Renzi auspica “una commissione di inchiesta sulla tragica vicenda. C’è pieno interesse del governo a che tutte le autorità preposte facciano tutti gli sforzi per chiarire le responsabilità del passato. Vediamo di buon occhio che il Parlamento apra commissioni di indagine su ciò che è avvenuto nel sistema bancario italiano ed europeo negli ultimi anni”. Il Codacons ha deciso di presentare un esposto in Procura per il grave reato di istigazione al suicidio. Sulla tragica vicenda è intervenuta anche la Cei “Speriamo che questo faccia riflettere un pò tutti quanti noi a non misurare la vita e il progresso della civiltà soltanto col Pil. Per Matteo Salvini, leader della Lega Nord si tratta di “suicidio di Stato”.
Anche l’Ugl, a nome di Piero Peretti, segretario confederale dell’Ugl, è intervenuto su questo tema. “E’ sconcertante apprendere che i vertici delle quattro banche salvate costeranno annualmente 2,4 milioni di euro, di cui ben 400mila destinati al presidente Roberto Nicastro, quando un pensionato di Civitavecchia si è tolto la vita per aver perso i risparmi di una vita, 110mila euro, investiti in Banca Etruria”.

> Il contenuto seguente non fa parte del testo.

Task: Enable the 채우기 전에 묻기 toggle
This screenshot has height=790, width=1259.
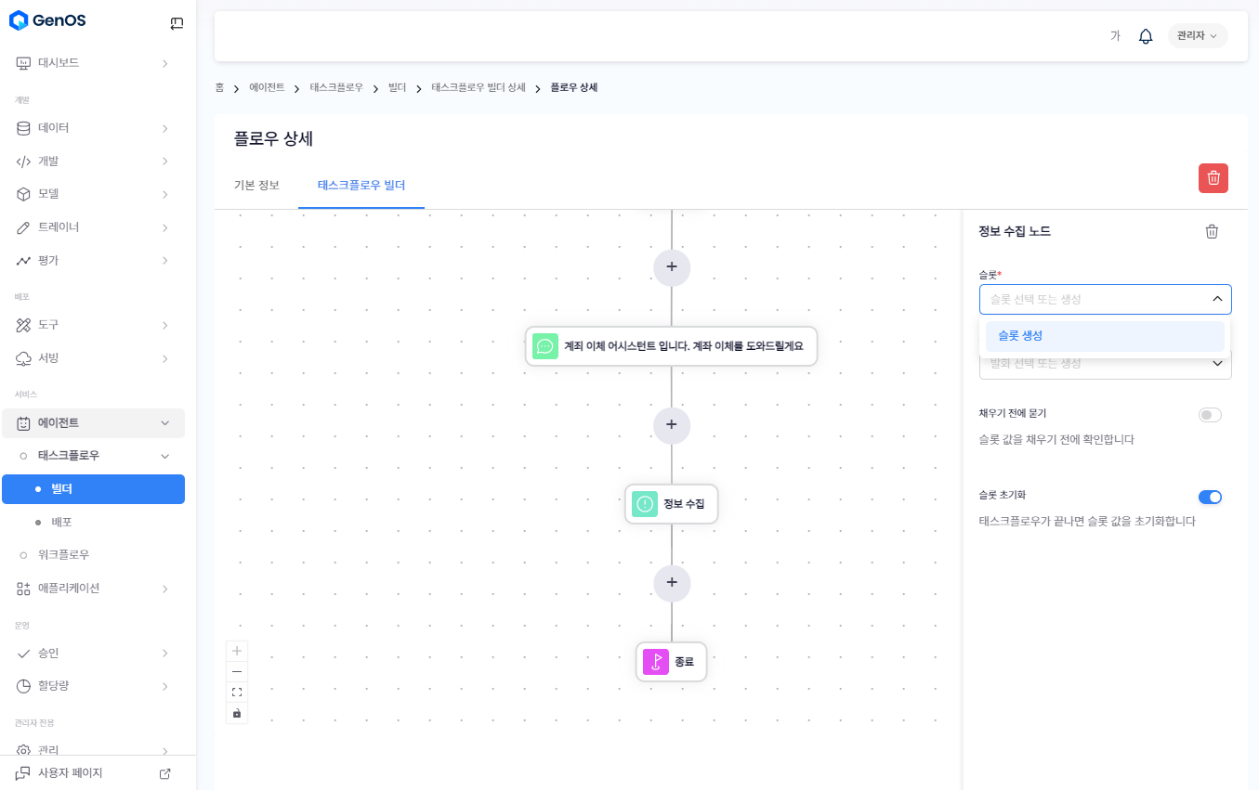Action: (x=1210, y=415)
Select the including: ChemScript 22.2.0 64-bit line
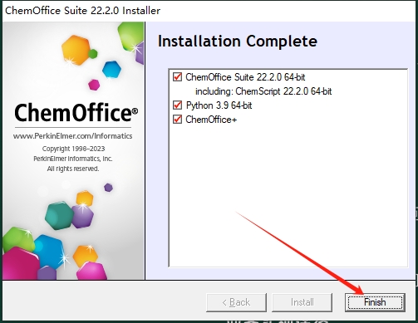This screenshot has width=418, height=323. tap(263, 91)
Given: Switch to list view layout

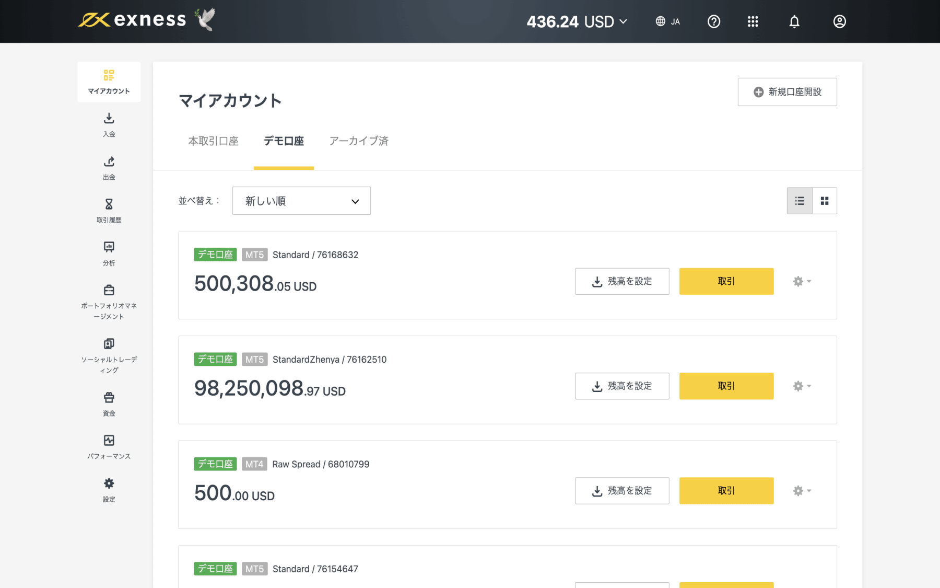Looking at the screenshot, I should pyautogui.click(x=800, y=201).
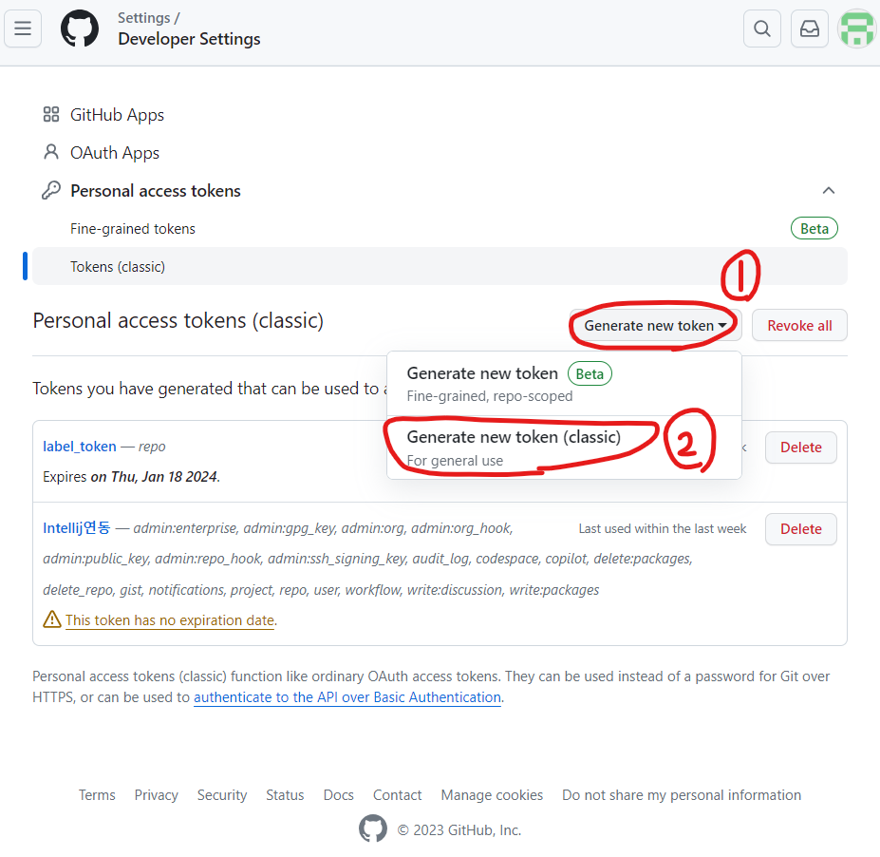The height and width of the screenshot is (857, 880).
Task: Click the key icon beside Personal access tokens
Action: coord(51,190)
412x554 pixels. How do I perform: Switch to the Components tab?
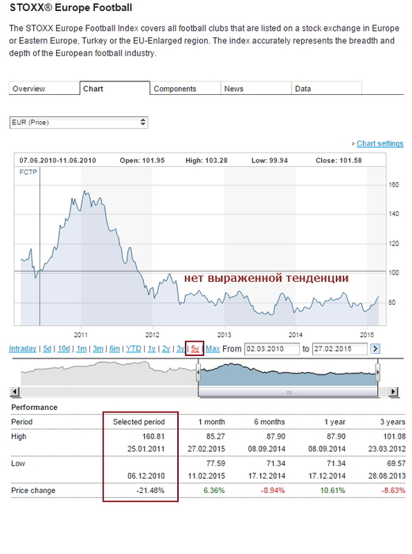(185, 89)
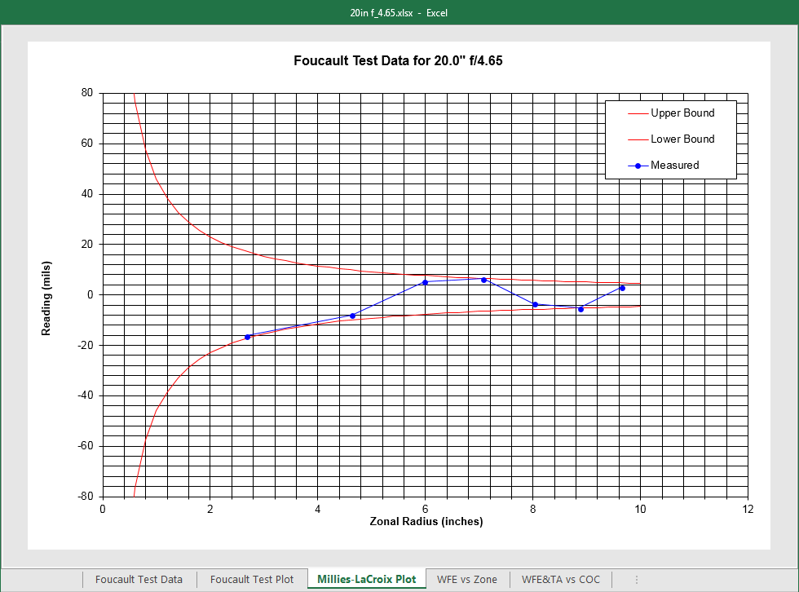Click the measured data point near radius 6
The image size is (799, 592).
point(425,282)
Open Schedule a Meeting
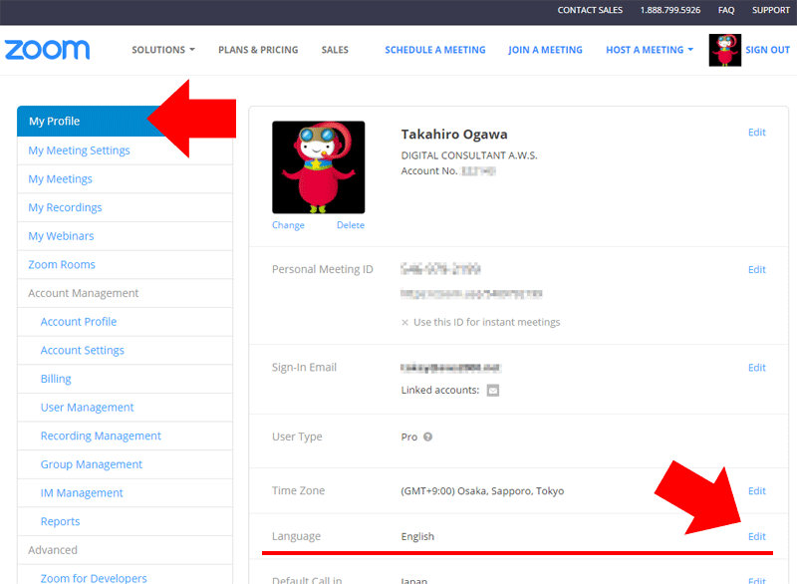The height and width of the screenshot is (584, 797). pyautogui.click(x=435, y=50)
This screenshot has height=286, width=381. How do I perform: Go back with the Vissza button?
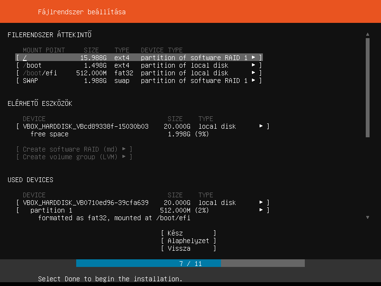pos(188,248)
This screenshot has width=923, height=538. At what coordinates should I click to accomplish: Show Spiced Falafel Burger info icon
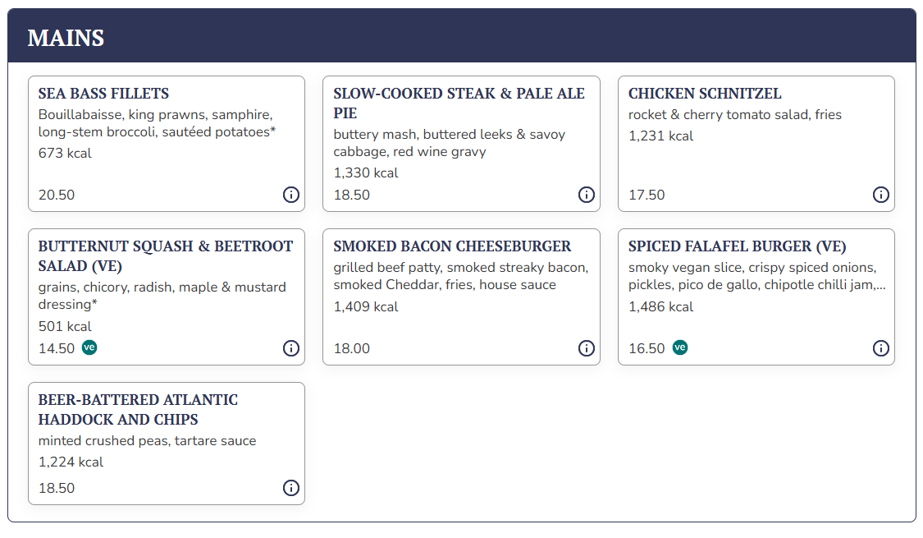[x=880, y=348]
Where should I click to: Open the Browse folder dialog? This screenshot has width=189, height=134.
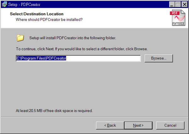(159, 58)
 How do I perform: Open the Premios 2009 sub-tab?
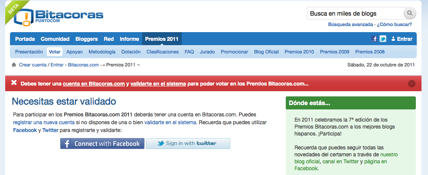click(334, 52)
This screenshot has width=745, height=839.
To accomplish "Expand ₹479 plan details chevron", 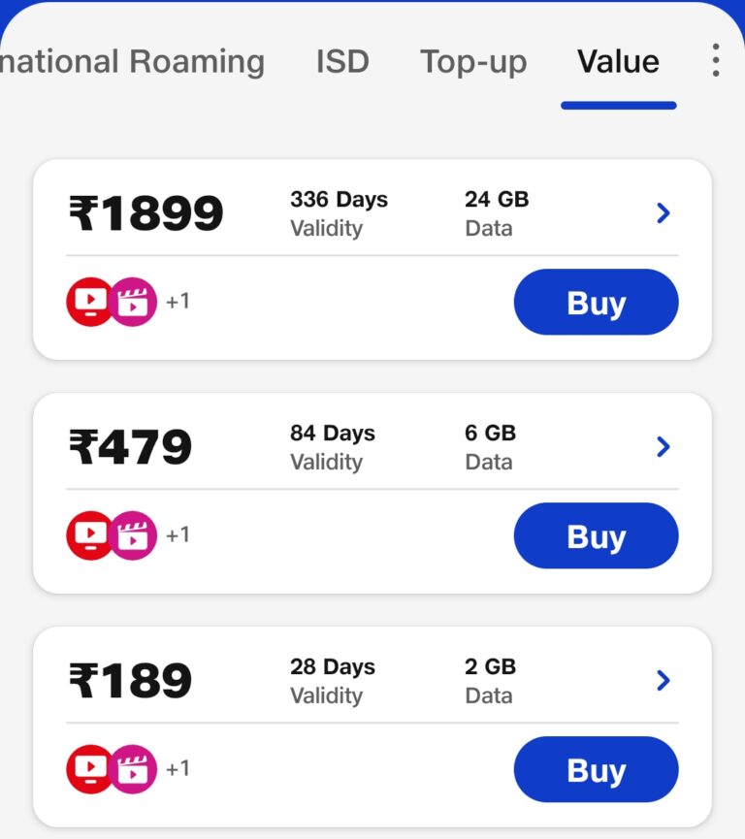I will click(664, 447).
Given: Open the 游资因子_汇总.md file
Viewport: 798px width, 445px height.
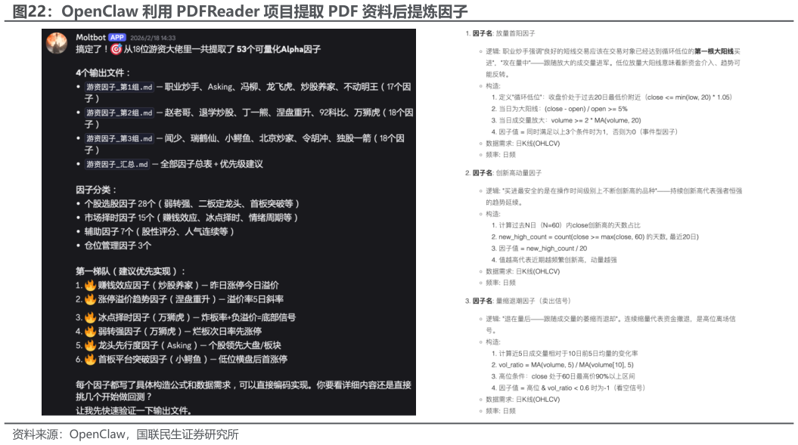Looking at the screenshot, I should click(116, 163).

Peretti oltre a ritenere quantomeno “inopportuno che la sede legale della neonata banca sia in Via Nazionale, cioè nello stesso palazzo dove ha sede il presunto, visti i risultati, Istituto di Vigilanza che dovrebbe controllare lo stesso Nicastro, devono essere resi noti subito i dettagli del suo ingaggio e delle clausole contrattuali. Si può inoltre presupporre che i 2,4 milioni di euro verranno erogati anche se, come appare sempre più probabile, le banche saranno cedute a breve. Quindi il compenso dei manager, rapportato agli effettivi mesi di lavoro, lieviterebbe in maniera esponenziale. Non ci aspettiamo che l’amministrazione delle quattro banche avvenga a titolo gratuito – aggiunge Peretti – ma sicuramente che le retribuzioni siano più eque rispetto agli stipendi medi del personale e al contesto in cui si opera. Da tempo, insieme ad altre organizzazioni sindacali, ci battiamo per la revisione dei compensi dei top manager – conclude -, soprattutto in una fase economica e finanziaria molto delicata come quella attuale: la riteniamo una condizione doverosa e imprescindibile nel caso di Carife, CariChieti, Banca Marche e Banca Etruria”.